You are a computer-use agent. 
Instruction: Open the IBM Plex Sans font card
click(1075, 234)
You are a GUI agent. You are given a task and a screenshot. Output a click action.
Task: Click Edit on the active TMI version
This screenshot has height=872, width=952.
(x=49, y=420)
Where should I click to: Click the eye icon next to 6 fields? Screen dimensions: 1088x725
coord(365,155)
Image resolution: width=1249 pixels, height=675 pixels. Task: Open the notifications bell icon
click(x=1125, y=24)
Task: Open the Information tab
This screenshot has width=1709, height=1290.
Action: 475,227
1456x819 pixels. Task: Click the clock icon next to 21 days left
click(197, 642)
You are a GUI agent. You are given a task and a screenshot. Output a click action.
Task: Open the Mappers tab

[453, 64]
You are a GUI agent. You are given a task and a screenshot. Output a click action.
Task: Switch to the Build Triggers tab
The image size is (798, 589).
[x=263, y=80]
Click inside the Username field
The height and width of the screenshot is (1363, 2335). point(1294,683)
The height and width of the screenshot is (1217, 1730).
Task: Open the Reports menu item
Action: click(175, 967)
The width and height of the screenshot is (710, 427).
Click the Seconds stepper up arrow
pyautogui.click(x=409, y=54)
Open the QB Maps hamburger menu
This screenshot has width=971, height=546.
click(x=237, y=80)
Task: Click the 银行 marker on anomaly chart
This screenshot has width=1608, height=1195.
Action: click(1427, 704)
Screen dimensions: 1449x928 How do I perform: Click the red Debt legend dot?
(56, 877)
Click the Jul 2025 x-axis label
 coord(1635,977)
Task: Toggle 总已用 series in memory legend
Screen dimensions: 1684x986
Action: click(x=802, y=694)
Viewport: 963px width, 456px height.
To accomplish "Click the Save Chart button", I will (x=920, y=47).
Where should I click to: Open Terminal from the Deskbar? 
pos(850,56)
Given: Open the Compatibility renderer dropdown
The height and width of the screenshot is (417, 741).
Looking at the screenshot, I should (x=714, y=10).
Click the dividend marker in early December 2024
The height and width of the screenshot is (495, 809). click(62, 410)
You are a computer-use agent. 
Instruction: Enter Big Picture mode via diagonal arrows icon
■ ■ ■
Problem details – Look through the data above and return exactly the lines from the one that contains "Screen dimensions: 1684x986" to the one that contains "Given: Open the", inclusive, with nothing else.

Answer for this exercise –
Screen dimensions: 1684x986
Action: click(x=802, y=694)
Viewport: 963px width, 456px height.
To accomplish "Click the Save Chart button", I will (x=920, y=47).
Where should I click to: Open Terminal from the Deskbar? 
pos(850,56)
Given: Open the Compatibility renderer dropdown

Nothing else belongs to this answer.